EXTRACT PROVIDED Start Marker
In addition we've added two more options: waitQueueMultiple caps the number of threads that can wait for sockets before PyMongo starts throwing exceptions. E.g., to keep the number of waiters less than or equal to 500:

client = MongoClient(max_pool_size=50, waitQueueMultiple=10)

When 500 threads are waiting for a socket, additional waiters throw exceptions. Use this option to bound the amount of queueing in your application during a load spike, at the cost of additional exceptions.

Once the pool reaches its max size, additional threads are allowed to wait indefinitely for connections to become available, unless you set waitQueueTimeoutMS:

client = MongoClient(waitQueueTimeoutMS=100)

A thread that waits more than 100ms (in this example) for a connection throws an exception. Use this option if it is more important to bound the duration of operations during a load spike than it is to complete every operation.

All this intricate work on the connection pool was generously contributed by Justin Patrin, a developer at Idle Games.

Justin Patrin

With extraordinary patience Justin worked with us for a month to deal with our critiques and all the edge cases. Adding a feature to PyMongo's connection pool is maximally difficult. We support Python 2.4 through 3.3, PyPy, and Jython, plus Gevent, and each has very different behavior regarding concurrency, I/O, object lifetimes, and threadlocals. Our pool needs special code for each of them. Justin pounded through the bugs and made one of the best contributions PyMongo's received from an outside programmer.
EXTRACT PROVIDED End Marker
WORK REQUEST » Can you edit the part of the PyMongo connection pool passage that opens with the words "client = MongoClient(max_pool_size=50, waitQueueMultiple=10)" and closes with "complete every operation.", replacing "load spike" with "traffic surge" throughout?
DATASET RECORDS Start Marker
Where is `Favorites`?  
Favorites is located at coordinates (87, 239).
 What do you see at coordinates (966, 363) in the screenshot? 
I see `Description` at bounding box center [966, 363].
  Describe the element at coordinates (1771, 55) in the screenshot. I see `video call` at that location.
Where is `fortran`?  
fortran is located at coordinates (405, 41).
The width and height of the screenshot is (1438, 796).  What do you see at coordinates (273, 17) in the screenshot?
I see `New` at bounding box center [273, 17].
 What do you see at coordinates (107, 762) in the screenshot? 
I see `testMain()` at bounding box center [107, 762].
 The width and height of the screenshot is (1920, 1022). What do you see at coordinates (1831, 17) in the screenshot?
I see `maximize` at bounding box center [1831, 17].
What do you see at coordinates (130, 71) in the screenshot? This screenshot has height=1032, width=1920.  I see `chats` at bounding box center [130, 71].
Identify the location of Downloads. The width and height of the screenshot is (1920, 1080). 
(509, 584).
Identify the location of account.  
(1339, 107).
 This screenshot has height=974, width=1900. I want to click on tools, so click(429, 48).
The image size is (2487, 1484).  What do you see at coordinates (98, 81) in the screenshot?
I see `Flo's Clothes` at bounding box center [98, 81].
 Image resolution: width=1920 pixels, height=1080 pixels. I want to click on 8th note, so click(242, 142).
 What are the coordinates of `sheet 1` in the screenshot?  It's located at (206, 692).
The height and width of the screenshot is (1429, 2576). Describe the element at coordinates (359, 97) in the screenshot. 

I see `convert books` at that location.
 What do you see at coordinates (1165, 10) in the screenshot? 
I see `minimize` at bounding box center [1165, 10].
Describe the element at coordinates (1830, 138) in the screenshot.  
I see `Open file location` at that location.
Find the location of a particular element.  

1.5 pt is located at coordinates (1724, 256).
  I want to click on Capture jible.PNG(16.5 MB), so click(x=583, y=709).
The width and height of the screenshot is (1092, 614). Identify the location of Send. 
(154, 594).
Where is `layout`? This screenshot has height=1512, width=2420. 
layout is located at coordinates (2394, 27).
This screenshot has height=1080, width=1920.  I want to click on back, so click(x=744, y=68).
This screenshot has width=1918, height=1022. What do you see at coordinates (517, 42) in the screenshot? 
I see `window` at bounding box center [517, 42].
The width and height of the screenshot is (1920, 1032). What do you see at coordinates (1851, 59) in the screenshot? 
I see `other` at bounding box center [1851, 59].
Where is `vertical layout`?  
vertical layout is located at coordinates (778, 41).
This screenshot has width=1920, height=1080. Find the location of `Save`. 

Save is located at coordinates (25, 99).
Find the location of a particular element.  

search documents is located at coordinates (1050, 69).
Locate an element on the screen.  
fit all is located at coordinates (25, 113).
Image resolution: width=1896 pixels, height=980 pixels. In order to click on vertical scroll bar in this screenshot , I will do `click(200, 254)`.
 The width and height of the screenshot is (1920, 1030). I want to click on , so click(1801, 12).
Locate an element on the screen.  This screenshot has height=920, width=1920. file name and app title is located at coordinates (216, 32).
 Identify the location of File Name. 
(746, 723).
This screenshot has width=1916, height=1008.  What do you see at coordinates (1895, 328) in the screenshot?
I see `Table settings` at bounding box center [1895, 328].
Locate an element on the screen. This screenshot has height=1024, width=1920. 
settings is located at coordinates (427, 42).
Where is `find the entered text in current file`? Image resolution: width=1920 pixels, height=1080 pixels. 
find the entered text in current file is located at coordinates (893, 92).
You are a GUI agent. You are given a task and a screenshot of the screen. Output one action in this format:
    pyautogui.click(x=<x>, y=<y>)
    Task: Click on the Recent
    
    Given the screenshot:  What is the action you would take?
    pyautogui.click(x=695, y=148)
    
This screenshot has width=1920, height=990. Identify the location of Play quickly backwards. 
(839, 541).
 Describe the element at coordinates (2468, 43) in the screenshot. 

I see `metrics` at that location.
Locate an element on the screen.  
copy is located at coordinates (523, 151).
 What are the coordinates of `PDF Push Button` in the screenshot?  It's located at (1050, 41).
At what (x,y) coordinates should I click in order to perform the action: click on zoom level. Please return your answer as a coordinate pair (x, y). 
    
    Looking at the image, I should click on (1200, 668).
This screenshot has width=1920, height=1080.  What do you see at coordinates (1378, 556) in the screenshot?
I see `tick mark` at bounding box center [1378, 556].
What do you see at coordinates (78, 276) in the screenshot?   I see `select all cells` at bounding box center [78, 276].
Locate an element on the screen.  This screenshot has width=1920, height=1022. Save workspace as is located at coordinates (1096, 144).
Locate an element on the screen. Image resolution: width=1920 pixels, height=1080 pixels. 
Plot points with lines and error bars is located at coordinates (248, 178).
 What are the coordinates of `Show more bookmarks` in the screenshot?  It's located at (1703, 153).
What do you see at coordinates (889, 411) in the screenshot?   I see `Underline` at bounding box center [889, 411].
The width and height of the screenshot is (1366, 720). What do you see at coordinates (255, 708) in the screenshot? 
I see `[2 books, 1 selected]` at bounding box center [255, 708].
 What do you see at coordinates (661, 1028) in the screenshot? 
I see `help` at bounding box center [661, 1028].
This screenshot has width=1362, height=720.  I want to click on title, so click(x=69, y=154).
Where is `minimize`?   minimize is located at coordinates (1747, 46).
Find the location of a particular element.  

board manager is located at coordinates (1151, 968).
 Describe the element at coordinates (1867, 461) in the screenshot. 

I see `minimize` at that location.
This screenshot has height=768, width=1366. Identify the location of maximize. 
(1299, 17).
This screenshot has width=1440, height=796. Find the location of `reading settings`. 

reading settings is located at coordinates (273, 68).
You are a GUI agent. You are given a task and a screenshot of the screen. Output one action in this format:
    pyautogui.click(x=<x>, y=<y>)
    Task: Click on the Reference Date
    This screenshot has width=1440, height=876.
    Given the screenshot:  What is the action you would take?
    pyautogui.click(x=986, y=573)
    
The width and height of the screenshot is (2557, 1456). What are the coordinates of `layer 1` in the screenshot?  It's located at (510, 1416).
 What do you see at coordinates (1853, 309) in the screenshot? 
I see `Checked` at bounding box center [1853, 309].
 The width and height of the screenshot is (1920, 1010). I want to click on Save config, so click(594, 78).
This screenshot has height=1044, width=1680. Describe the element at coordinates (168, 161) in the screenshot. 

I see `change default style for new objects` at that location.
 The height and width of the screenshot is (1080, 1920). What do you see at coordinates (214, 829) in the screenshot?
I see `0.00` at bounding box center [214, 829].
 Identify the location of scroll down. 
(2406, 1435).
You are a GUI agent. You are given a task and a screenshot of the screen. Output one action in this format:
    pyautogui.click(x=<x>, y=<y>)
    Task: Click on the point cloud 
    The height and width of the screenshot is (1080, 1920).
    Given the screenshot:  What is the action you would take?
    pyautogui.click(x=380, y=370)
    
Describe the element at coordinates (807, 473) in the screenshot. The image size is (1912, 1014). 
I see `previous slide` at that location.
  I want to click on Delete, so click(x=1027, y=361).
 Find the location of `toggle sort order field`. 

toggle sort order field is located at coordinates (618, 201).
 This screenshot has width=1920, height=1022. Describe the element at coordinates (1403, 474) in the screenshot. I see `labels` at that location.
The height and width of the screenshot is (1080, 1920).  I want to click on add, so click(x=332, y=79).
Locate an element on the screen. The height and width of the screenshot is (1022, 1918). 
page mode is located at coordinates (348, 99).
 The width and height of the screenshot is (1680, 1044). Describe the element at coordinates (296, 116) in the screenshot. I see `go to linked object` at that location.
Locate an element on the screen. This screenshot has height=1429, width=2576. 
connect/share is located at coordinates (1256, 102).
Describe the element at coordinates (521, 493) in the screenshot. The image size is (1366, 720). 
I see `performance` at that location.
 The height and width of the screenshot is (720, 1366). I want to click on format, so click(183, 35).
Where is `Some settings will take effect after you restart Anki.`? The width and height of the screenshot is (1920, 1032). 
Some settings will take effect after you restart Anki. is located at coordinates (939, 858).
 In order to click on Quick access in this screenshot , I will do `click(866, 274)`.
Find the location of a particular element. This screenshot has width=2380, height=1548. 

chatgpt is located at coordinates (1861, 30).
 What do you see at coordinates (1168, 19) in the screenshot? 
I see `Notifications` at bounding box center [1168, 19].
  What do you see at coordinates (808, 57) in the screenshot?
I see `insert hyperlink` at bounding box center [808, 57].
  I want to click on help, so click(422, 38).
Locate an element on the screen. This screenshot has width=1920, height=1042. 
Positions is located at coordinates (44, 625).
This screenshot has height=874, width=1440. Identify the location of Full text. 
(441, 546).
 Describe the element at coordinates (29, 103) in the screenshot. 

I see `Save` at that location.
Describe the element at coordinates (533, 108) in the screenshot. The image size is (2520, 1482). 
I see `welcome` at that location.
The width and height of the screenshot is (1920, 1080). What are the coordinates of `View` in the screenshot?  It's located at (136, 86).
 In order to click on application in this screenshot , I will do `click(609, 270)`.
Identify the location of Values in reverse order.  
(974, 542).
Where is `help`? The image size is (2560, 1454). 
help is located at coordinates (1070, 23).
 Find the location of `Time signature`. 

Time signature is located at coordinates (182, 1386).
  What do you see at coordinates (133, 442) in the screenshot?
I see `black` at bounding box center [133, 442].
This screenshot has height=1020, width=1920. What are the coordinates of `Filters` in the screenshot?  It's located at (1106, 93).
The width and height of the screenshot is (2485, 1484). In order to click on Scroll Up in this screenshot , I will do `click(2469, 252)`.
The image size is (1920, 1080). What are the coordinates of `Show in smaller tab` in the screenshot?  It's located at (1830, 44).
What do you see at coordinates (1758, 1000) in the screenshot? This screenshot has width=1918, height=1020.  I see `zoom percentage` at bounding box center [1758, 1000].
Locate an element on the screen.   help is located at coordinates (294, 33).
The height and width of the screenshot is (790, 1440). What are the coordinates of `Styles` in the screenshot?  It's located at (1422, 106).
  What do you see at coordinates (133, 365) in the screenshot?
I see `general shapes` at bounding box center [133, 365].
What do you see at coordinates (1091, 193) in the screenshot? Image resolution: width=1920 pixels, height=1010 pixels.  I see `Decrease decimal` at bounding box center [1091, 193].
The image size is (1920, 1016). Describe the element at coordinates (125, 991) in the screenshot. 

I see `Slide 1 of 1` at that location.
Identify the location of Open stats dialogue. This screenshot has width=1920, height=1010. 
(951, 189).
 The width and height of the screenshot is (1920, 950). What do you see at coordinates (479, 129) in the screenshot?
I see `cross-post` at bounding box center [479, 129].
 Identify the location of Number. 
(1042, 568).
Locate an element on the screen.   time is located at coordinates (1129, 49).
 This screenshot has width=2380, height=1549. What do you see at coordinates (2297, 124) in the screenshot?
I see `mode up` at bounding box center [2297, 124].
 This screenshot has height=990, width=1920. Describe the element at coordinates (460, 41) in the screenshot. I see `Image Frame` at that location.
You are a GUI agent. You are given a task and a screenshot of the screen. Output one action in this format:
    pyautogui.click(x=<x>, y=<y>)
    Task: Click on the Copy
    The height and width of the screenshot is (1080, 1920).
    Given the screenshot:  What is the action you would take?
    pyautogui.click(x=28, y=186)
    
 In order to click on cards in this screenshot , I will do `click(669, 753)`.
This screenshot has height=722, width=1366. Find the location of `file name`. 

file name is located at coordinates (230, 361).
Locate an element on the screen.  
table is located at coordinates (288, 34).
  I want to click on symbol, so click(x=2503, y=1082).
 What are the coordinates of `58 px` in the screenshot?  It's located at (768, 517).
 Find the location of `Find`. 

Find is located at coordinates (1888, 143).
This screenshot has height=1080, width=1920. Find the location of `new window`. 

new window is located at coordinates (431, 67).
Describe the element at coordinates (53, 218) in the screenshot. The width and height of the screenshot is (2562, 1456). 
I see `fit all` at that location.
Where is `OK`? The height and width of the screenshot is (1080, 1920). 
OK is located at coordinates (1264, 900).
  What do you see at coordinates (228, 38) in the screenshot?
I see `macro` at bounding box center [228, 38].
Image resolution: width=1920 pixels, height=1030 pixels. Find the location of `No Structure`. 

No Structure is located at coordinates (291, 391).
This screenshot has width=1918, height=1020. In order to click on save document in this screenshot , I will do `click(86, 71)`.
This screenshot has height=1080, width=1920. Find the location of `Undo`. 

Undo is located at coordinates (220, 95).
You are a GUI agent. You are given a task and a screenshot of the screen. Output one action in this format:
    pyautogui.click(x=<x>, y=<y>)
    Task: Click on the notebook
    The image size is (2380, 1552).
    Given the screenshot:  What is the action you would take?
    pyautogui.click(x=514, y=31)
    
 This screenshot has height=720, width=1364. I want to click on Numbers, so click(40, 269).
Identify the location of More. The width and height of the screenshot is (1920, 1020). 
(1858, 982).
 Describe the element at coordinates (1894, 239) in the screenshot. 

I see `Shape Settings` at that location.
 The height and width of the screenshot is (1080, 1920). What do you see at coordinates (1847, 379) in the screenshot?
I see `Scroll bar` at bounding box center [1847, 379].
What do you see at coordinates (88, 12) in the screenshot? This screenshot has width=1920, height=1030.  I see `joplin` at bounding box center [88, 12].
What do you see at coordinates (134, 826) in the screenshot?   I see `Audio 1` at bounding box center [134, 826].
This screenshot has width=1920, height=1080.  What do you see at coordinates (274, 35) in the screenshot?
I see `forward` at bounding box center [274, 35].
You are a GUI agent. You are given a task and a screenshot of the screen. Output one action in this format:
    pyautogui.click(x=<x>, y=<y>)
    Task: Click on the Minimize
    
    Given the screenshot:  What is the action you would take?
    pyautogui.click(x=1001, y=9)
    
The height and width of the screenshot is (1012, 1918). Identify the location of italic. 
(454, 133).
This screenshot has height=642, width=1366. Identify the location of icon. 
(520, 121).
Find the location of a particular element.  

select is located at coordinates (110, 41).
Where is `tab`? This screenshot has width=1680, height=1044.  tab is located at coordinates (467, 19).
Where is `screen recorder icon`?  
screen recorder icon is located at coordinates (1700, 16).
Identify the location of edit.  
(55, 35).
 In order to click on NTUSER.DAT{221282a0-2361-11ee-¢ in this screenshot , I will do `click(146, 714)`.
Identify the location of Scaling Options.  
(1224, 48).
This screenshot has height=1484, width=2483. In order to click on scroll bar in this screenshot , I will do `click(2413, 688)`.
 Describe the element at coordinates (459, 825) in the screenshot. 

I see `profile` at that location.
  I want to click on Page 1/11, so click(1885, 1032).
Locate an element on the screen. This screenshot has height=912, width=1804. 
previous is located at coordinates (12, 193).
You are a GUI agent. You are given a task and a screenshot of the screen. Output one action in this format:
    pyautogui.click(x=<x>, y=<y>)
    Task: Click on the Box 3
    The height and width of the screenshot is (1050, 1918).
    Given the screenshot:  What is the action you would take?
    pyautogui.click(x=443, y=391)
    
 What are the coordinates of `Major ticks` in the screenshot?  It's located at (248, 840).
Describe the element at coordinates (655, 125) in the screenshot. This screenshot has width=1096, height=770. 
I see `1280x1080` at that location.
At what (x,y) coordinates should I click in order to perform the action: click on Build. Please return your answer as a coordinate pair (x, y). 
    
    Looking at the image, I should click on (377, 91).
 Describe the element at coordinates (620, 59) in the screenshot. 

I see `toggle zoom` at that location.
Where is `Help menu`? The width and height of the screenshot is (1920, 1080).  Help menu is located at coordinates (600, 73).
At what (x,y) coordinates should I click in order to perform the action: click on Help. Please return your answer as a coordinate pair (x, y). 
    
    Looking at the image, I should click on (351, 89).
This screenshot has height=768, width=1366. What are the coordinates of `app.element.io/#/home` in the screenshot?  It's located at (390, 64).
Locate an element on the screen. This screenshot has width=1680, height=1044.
DATASET RECORDS End Marker
TASK ANSWER »
client = MongoClient(max_pool_size=50, waitQueueMultiple=10)

When 500 threads are waiting for a socket, additional waiters throw exceptions. Use this option to bound the amount of queueing in your application during a traffic surge, at the cost of additional exceptions.

Once the pool reaches its max size, additional threads are allowed to wait indefinitely for connections to become available, unless you set waitQueueTimeoutMS:

client = MongoClient(waitQueueTimeoutMS=100)

A thread that waits more than 100ms (in this example) for a connection throws an exception. Use this option if it is more important to bound the duration of operations during a traffic surge than it is to complete every operation.